= Input for this task =
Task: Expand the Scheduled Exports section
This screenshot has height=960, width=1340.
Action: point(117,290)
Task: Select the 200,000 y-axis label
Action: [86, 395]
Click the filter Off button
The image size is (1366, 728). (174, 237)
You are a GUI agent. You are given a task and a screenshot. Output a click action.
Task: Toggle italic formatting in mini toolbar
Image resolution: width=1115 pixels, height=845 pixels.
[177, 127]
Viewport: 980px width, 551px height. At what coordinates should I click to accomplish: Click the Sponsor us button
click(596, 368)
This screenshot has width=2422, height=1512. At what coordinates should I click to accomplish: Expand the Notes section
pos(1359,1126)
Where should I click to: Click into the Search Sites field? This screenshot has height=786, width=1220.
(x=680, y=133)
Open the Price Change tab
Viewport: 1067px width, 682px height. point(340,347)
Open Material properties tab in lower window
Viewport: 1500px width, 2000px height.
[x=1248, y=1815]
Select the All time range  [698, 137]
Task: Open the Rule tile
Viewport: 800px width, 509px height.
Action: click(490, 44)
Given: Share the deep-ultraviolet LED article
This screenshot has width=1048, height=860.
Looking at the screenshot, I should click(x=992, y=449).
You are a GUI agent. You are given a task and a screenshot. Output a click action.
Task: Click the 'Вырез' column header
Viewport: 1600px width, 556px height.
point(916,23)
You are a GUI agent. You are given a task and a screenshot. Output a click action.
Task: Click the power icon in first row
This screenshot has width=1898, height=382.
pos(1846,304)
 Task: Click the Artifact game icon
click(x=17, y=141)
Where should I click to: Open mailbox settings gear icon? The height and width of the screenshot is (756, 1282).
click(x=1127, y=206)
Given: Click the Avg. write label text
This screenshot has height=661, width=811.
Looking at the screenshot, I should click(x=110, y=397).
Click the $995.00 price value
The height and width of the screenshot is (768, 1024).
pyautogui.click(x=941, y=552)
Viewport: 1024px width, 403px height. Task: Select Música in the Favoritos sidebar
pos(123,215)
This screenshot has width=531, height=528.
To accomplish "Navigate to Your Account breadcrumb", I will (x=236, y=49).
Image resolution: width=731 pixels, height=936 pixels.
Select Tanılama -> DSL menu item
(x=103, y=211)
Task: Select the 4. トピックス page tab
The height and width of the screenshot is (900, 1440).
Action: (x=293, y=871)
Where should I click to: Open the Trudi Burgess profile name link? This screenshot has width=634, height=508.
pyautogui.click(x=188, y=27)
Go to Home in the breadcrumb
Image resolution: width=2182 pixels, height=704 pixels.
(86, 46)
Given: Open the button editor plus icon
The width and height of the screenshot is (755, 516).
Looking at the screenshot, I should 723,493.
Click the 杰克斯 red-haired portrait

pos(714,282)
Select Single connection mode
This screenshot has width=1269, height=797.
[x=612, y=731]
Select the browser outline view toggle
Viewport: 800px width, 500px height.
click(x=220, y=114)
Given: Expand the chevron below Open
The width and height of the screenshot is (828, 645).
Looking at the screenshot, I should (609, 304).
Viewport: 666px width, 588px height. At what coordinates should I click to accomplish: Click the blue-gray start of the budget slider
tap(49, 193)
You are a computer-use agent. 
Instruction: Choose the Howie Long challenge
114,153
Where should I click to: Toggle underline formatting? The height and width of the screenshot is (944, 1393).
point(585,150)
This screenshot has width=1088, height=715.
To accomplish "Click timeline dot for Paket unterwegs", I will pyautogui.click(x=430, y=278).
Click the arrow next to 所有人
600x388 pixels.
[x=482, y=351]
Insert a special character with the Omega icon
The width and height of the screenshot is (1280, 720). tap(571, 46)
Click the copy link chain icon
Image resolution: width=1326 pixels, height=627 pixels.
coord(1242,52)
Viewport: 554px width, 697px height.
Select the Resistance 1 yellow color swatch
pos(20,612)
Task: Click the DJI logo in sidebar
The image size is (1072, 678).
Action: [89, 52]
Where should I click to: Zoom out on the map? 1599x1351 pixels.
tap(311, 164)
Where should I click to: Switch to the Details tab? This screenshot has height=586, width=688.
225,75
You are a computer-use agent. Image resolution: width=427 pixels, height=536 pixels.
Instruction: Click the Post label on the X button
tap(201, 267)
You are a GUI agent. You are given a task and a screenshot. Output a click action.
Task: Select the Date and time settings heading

= What is required =
Print only the lines running from the one with "600x388 pixels." to the final line of the data above, each exactly as it appears.

= Result of this exercise =
600x388 pixels.
[x=482, y=351]
Insert a special character with the Omega icon
The width and height of the screenshot is (1280, 720). tap(571, 46)
Click the copy link chain icon
Image resolution: width=1326 pixels, height=627 pixels.
coord(1242,52)
Viewport: 554px width, 697px height.
Select the Resistance 1 yellow color swatch
pos(20,612)
Task: Click the DJI logo in sidebar
The image size is (1072, 678).
Action: [89, 52]
Where should I click to: Zoom out on the map? 1599x1351 pixels.
tap(311, 164)
Where should I click to: Switch to the Details tab? This screenshot has height=586, width=688.
225,75
You are a computer-use agent. Image resolution: width=427 pixels, height=536 pixels.
Instruction: Click the Post label on the X button
tap(201, 267)
You are a GUI agent. You are given a task and a screenshot. Output a click action.
Task: Select the Date and time settings heading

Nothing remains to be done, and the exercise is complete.